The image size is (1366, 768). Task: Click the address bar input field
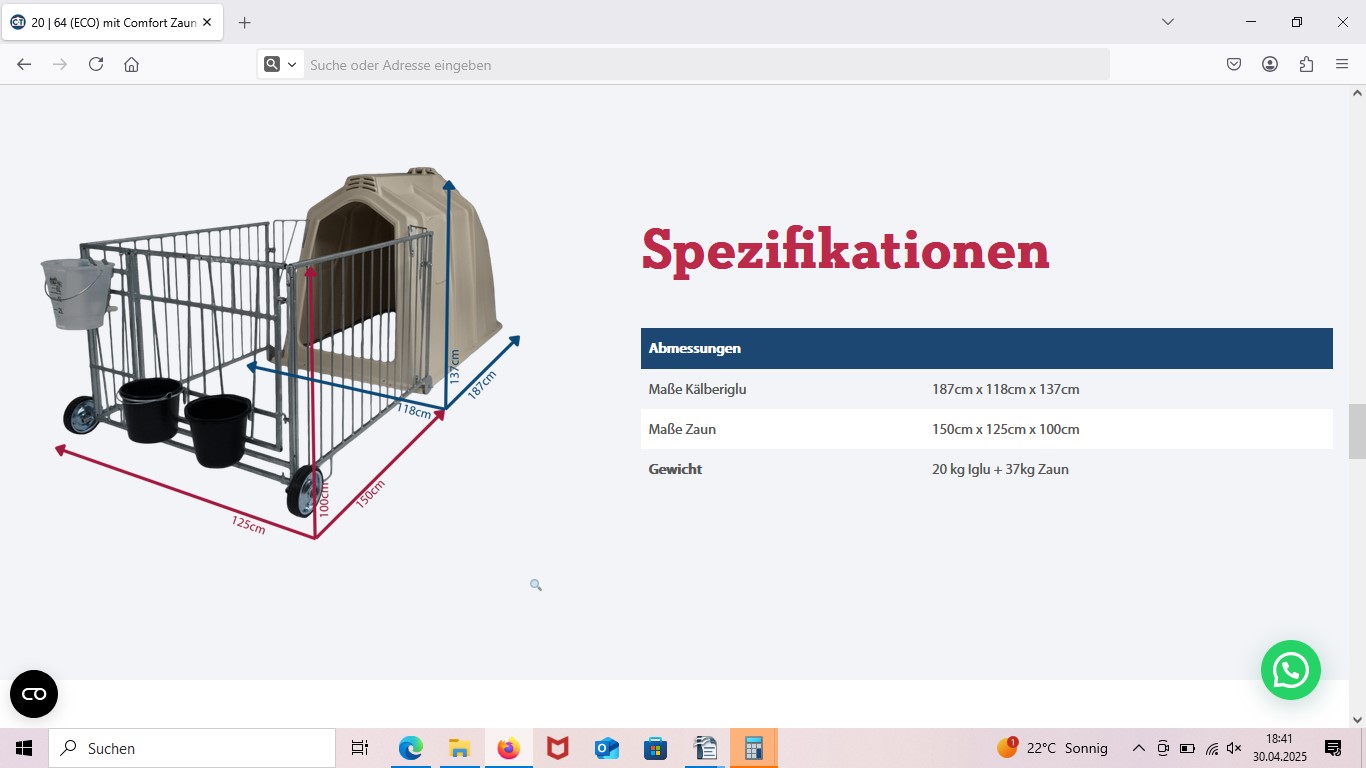coord(700,64)
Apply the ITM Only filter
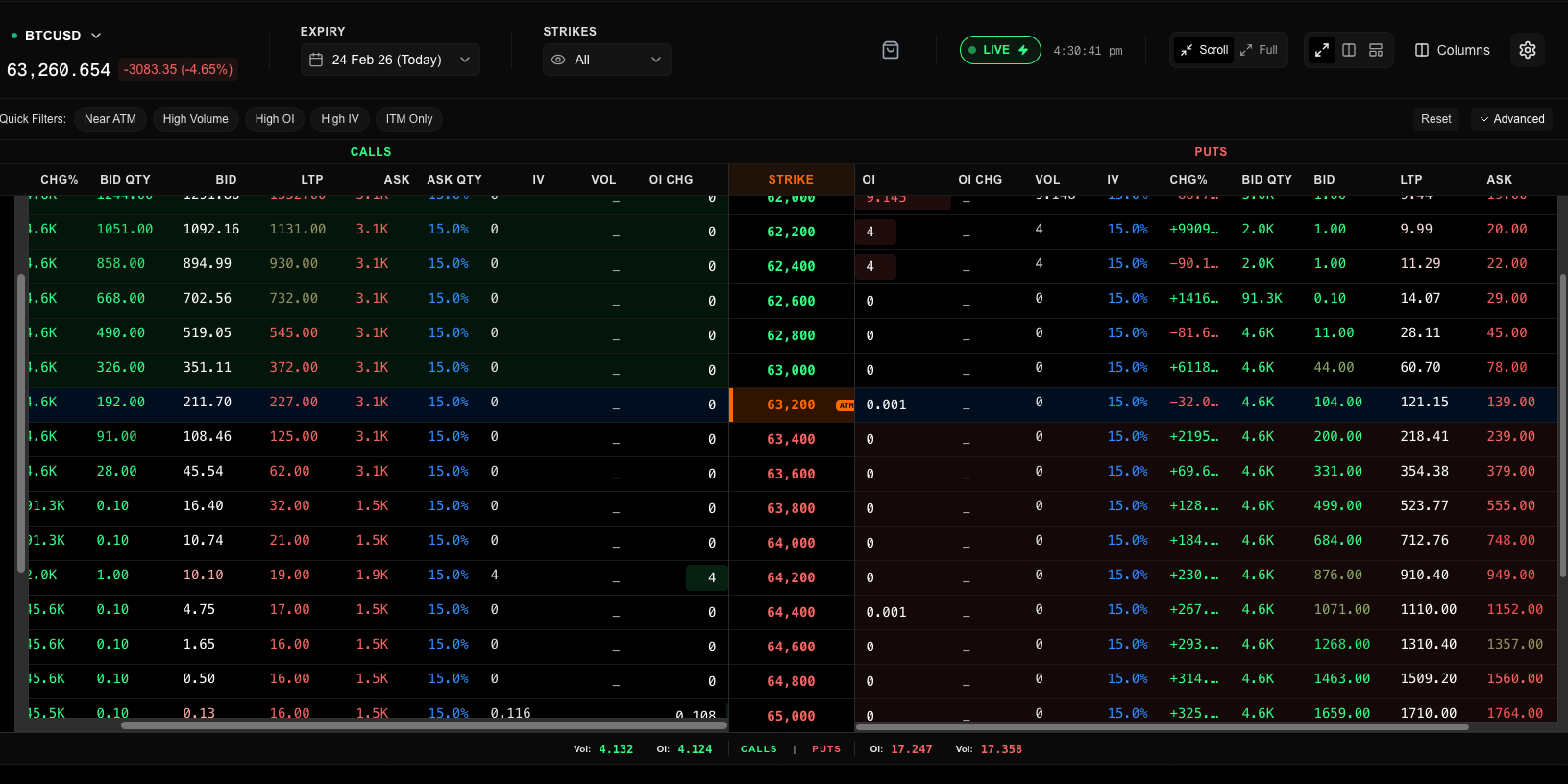Viewport: 1568px width, 784px height. coord(409,119)
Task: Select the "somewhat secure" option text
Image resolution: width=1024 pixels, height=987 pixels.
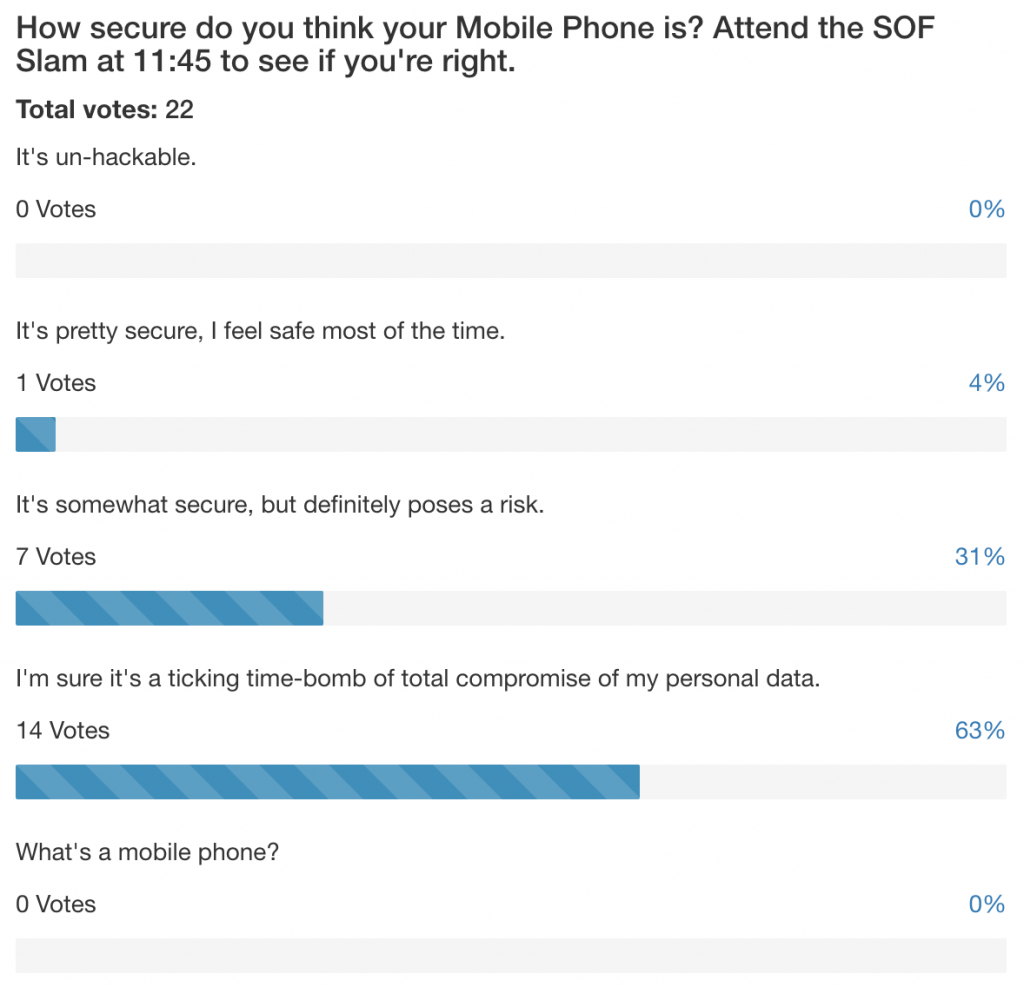Action: (x=280, y=505)
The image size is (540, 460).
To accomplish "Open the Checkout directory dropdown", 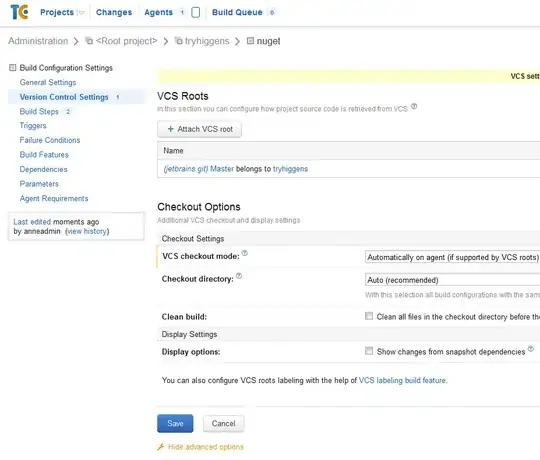I will click(x=452, y=280).
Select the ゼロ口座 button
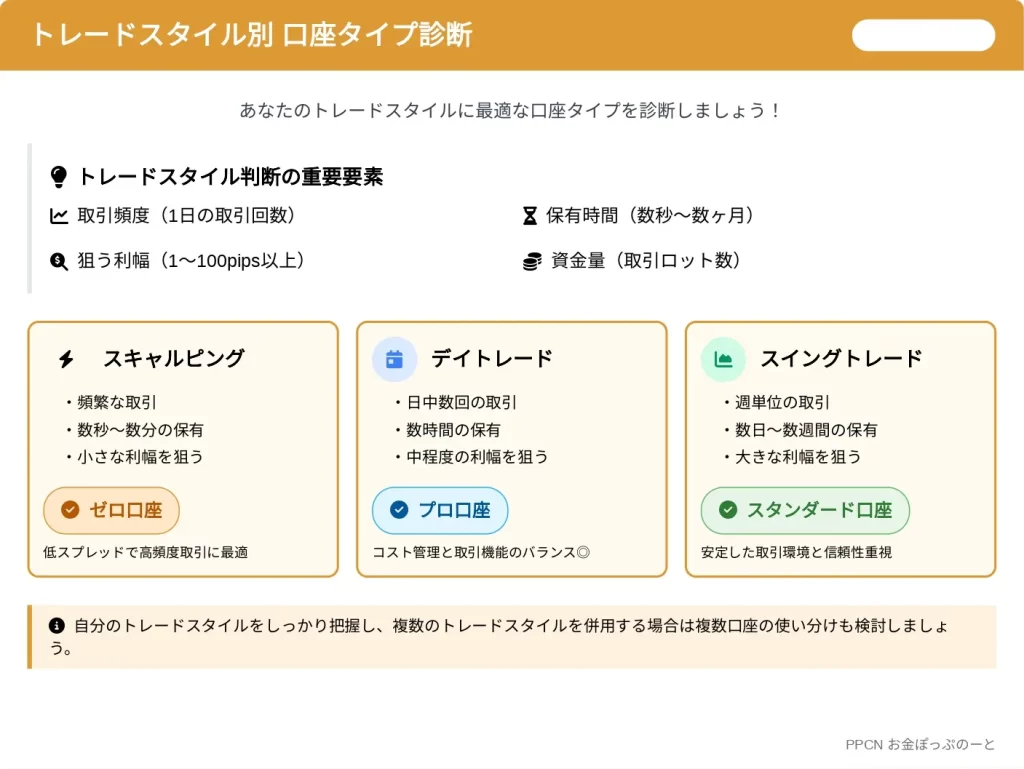The image size is (1024, 769). (111, 510)
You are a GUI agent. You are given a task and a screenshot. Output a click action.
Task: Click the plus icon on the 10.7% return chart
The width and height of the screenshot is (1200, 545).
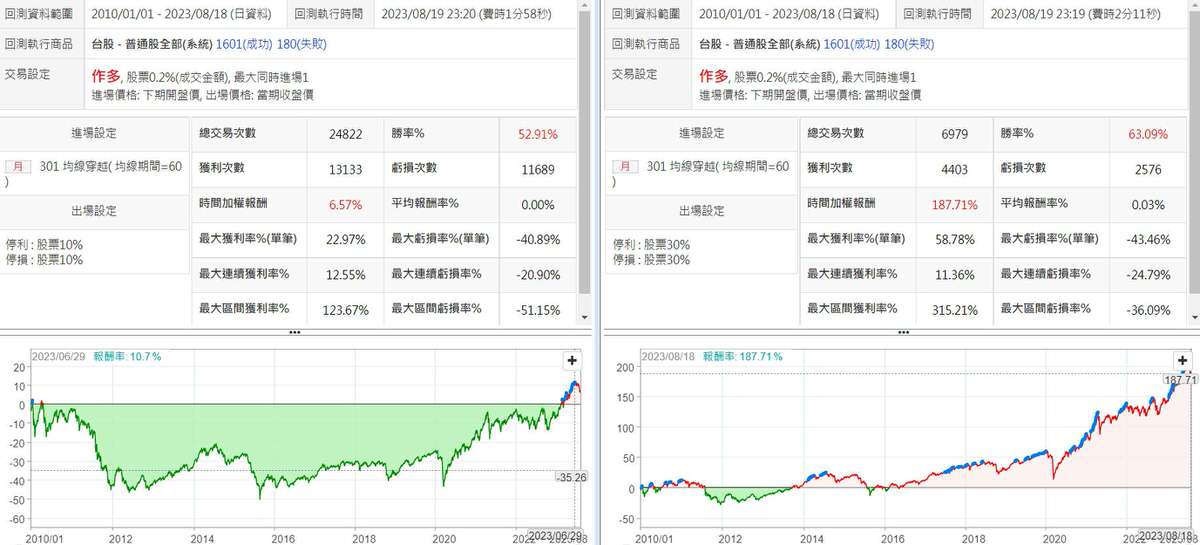(571, 360)
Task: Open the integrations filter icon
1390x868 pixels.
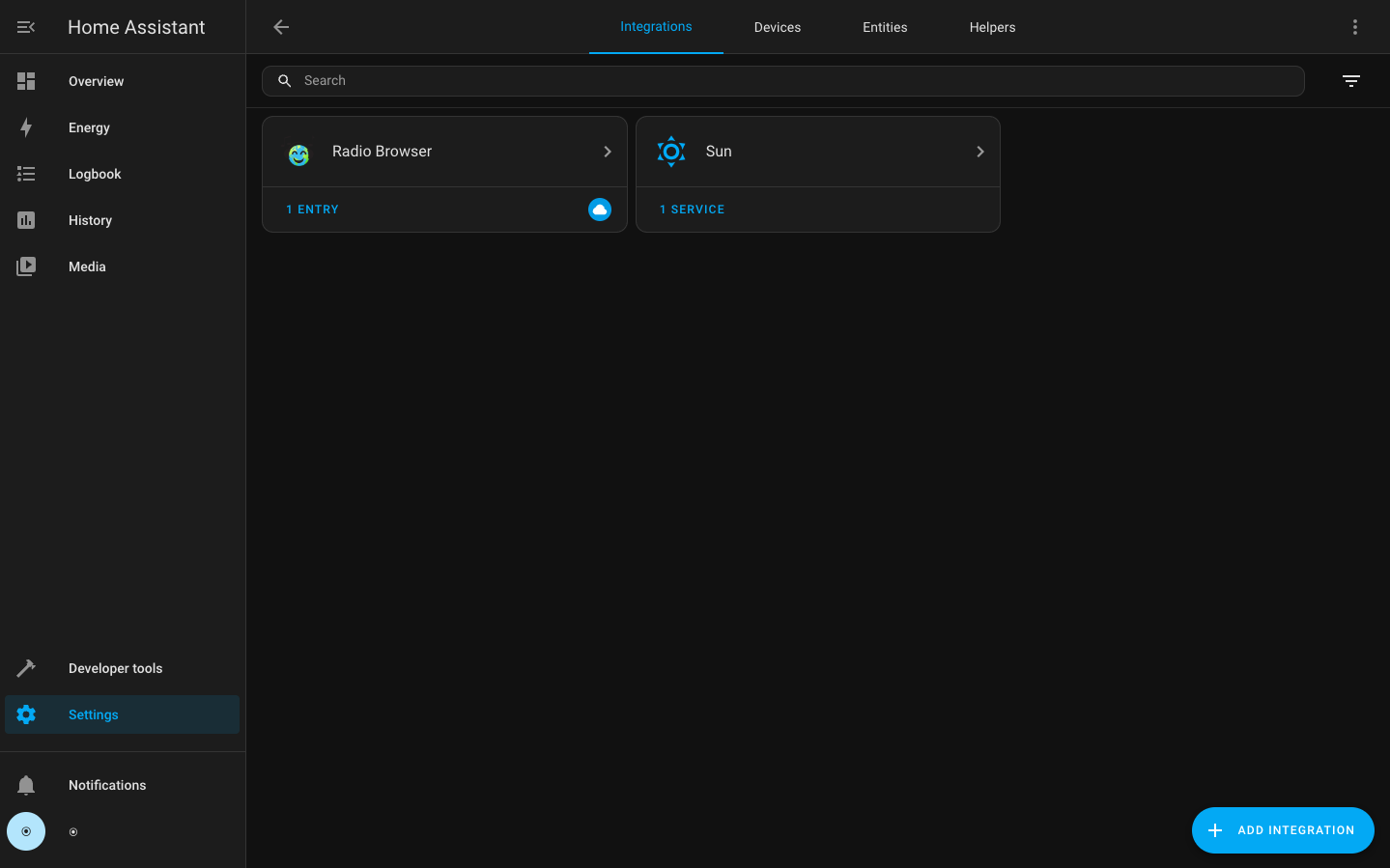Action: coord(1350,81)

*About this task*: Leave every picture out and retype exactly the lines of the records above from the one holding "The width and" through the last, both ends included and nothing besides.

*Your solution*:
The width and height of the screenshot is (1200, 545).
(571, 360)
Task: Open the integrations filter icon
1390x868 pixels.
Action: coord(1350,81)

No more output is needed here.